Our sole director, Bernard Chan, holds 18,850,000 Common Shares, representing 75.4% of our shares outstanding as of October 24, 2006 which gives him voting control over all matters submitted to a vote of the holders of common stock, including the election of directors, amendments to our certificate of incorporation and approval of significant corporate transactions.


Because there is no liquidity and no established public market for our common stock, it may prove impossible to sell your shares.


There is presently no public market in our shares. While we intend to contact an authorized OTC Bulletin Board market maker for sponsorship of our securities, we cannot guarantee that such sponsorship will be approved and our stock listed and quoted for sale. Even if our shares are quoted for sale, buyers may be insufficient in numbers to allow for a robust market, it may prove impossible to sell your shares.

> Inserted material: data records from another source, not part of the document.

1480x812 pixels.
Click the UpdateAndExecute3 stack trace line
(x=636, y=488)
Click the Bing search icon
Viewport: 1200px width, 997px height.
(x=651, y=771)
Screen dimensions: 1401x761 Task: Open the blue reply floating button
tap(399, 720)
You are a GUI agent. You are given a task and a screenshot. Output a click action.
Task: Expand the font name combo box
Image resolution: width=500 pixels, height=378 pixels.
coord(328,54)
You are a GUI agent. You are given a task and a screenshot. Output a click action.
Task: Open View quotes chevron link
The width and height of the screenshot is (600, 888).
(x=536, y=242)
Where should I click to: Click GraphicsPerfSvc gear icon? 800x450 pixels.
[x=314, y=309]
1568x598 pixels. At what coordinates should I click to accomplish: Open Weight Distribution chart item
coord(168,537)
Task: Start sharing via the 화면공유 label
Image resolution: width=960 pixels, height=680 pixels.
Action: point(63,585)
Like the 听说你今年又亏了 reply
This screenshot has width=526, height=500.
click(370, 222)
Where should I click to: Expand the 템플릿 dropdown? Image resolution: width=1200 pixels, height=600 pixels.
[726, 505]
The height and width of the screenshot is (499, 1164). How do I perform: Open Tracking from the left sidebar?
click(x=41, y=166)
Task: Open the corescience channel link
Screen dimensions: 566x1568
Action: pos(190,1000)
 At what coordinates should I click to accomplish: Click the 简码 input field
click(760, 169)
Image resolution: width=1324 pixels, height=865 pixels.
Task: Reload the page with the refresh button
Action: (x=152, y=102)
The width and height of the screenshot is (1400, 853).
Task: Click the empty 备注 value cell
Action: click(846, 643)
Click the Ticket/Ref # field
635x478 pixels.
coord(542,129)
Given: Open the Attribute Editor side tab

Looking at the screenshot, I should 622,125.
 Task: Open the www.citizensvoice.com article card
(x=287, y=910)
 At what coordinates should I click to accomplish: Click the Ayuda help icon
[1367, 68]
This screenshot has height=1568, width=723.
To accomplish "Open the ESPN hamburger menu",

Risks of Low-priced Stocks; Penny Stock Regulations. Until such time, if any, that the Company's securities are listed on the Nasdaq SmallCap(R) Market or a registered U.S. securities exchange, they will be subject to The Securities and Exchange Commission’s “Penny Stock” Rules.


The Securities and Exchange Commission has adopted Rule 15g-9 which establishes the definition of a "penny stock," for the purposes relevant to us, as any equity security that has a market price of less than $5.00 per share or with an exercise price of less than $5.00 per share, subject to certain exceptions. For any transaction involving a penny stock, unless exempt, the rules require:


- That a broker or dealer approve a person's account for transactions in penny stocks; and


- The broker or dealer, receive from the investor a written agreement to the transaction, setting forth the identity and quantity of the penny stock to be purchased.


In order to approve a person's account for transactions in penny stocks, the broker or dealer must:


- Obtain financial information and investment experience objectives of the person; and


- Make a reasonable determination that the transactions in penny stocks are suitable for that person and the person has sufficient knowledge and experience in financial matters to be capable of evaluating the risks of transactions in penny stocks.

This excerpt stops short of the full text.